The anticipated opening of Amazon’s new State Street office on Monday morning, January 6, was a modest affair, at least from appearances. As a homeless couple watched from a nearby bench, smartly dressed employees quietly entered the white stucco building, passing a security sensor in the front lobby and a table set up with mimosas and “Day 1” balloons. They disappeared behind walls of frosted glass while a smiling receptionist accepted a reporter’s business card and promised a representative would call him later to answer questions about the company’s Santa Barbara operations.
The call never came, but online job listings and the tech giant’s renovation permit for the former Saks Off Fifth store reveal that the company will be employing around 300 research and development staff with Huxleyan titles such as “Knowledge Architect” and “Machine Learning Engineer.” They will be working here on Alexa, Amazon’s voice-activated virtual assistant. Many came from the company’s Cambridge Development Centre in England. Others were relocated from just a few miles away at Graphiq, the Summerland-based data analytics and search engine startup that Amazon bought in 2017.

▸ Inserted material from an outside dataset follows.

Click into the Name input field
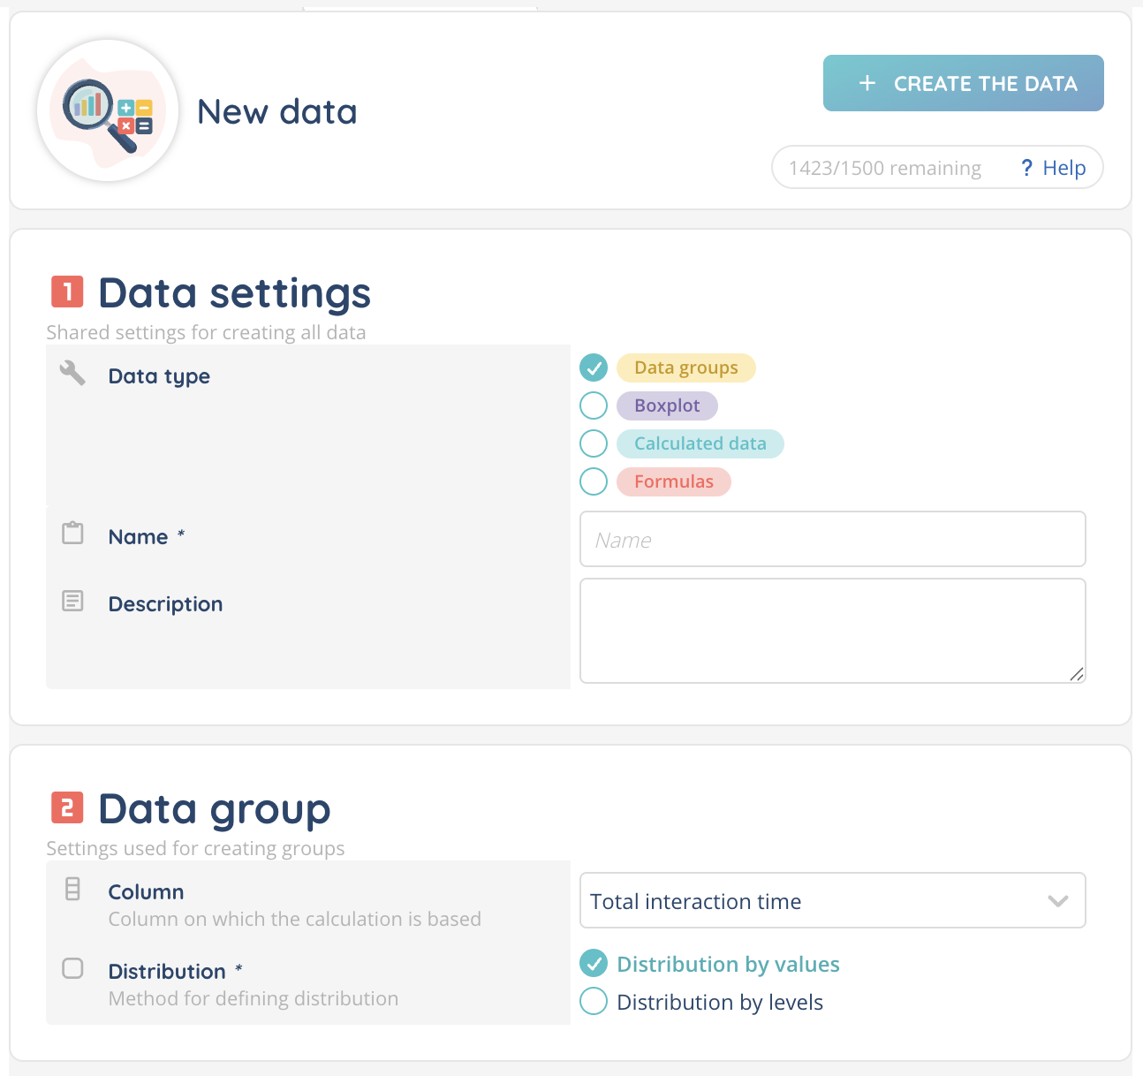The image size is (1143, 1076). pos(832,539)
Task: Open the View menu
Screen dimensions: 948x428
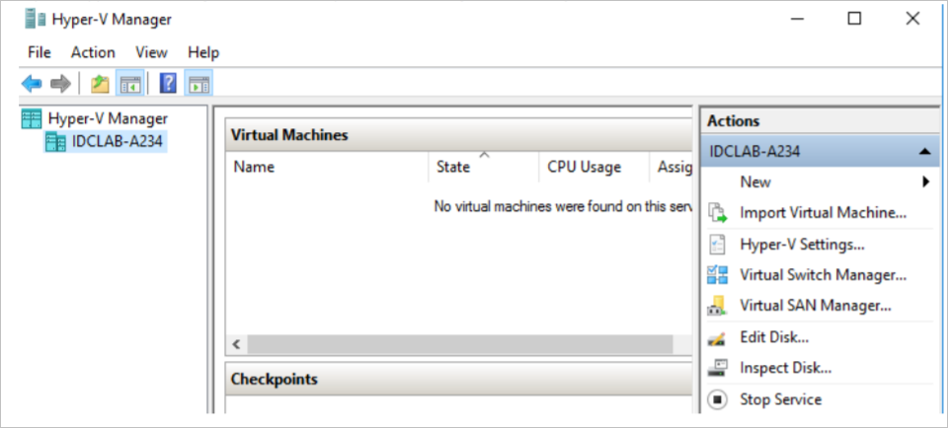Action: [x=151, y=52]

“We collaborate daily with our incredibly talented team to ensure Alexa understands different sentence structures and answers with accurate information,” said Gabrielle G. on Amazon’s website. “The challenge is making this work across 7 different languages.” Cody O. oversees Alexa’s “Global Knowledge Engineering” team out of the State Street office. He’s a strong adherent of the company’s “Deliver Results” and “Are Right, A Lot” leadership principles, the site says. While exact salary figures are difficult to come by, the positions are apparently well-paying. Realtors say Amazon employees can afford Santa Barbara’s high housing prices, and more than one local family has complained they’ve lost their domestic help to better offers.